Text section
- - - -
Some of the attendees who stopped by our booth asked this question, so I reflected on this conundrum for couple of days. Yes, these databases keep multiple copies of the data so why do they need backup? I know I have a good answer but how do I answer in the terms that the need for backup will be self-explanatory. Does the in built replication of these products alone ensure the business continuity in all failure scenarios? To answer this question, let’s look back at the evolution of computer systems.
- Before the advent of disk RAID, it was single disk systems with no redundancy whatsoever. RAID offered data protection against disk failures by maintaining redundant data. Since mid 1980s, RAID has been the industry standard against disk failures. But having additional copies of the data in the disk controller did not alleviate the need to have regular backups of your applications.
- To improve the redundancy at system level, clustering technology ensured the application availability in case of system failures. However clustering technology did not alleviate the need to have regular backups.
- To protect against site failures, storage vendors implemented synchronous and asynchronous replications. People still perform backups.
So how do these features stack up against scale out databases that we all started to love so dearly lately?
|Features||Traditional IT||Scale out databases/File Systems|
|Parity Based Protection||RAID-5/6||Erasure Coding|
|Clusters||Operating System Based Clustering||Clustering functionality built into the application|
|Site wide replication||Synchronous replication of storage||Replication between racks in a datacenter
Caveat: Not all databases understand the data center topology. For example Cassandra supports different snitches that enables replication at various levels
|Geo Replication||Asynchronous replication to two or more geographical locations||Datacenter wide replication|
- - - -
The problem
Reproduce the passage on database backups starting with "- Before the" and going on through "so dearly lately?", renaming "backups" as "snapshots" wherever it occurs. The data that follows has no connection to the passage on database backups.

Data provided
- - - -
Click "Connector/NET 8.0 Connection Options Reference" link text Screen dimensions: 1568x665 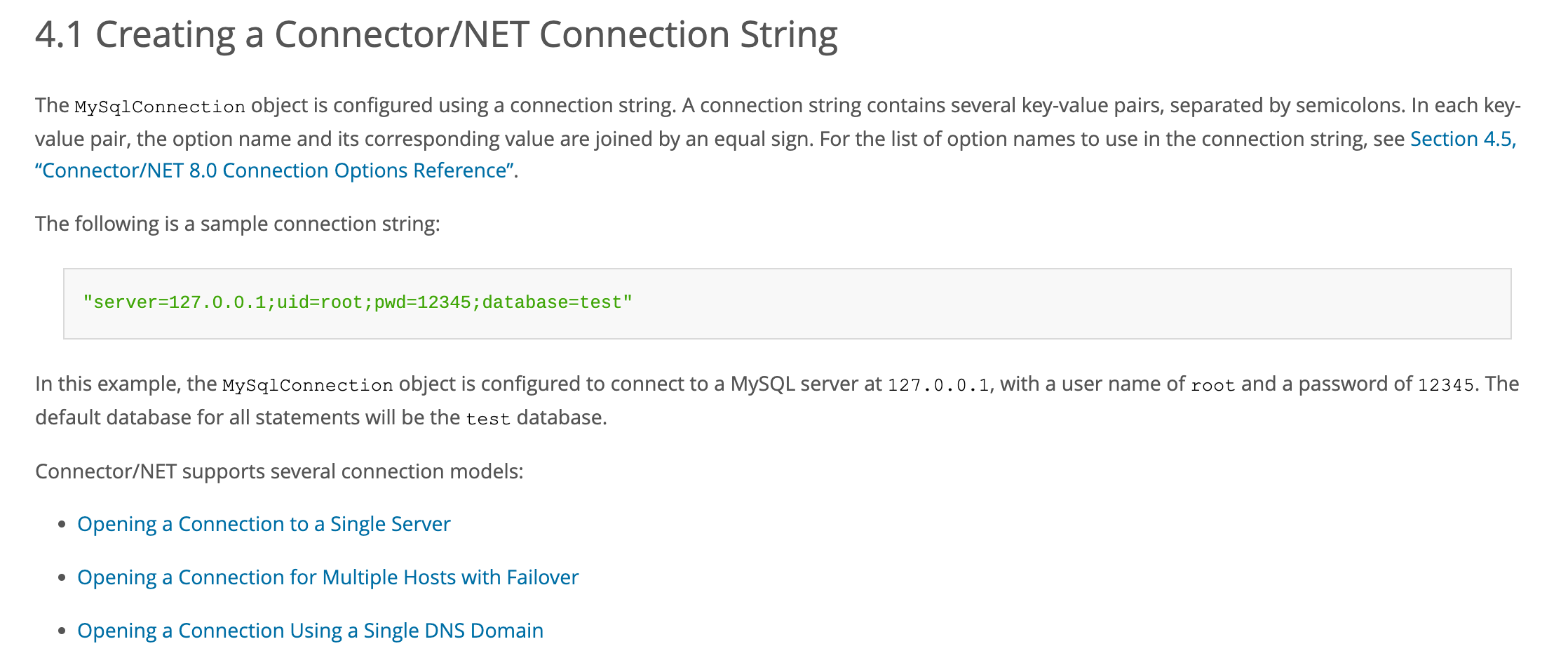(274, 170)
- - - -
Full answer
- Before the advent of disk RAID, it was single disk systems with no redundancy whatsoever. RAID offered data protection against disk failures by maintaining redundant data. Since mid 1980s, RAID has been the industry standard against disk failures. But having additional copies of the data in the disk controller did not alleviate the need to have regular snapshots of your applications.
- To improve the redundancy at system level, clustering technology ensured the application availability in case of system failures. However clustering technology did not alleviate the need to have regular snapshots.
- To protect against site failures, storage vendors implemented synchronous and asynchronous replications. People still perform snapshots.
So how do these features stack up against scale out databases that we all started to love so dearly lately?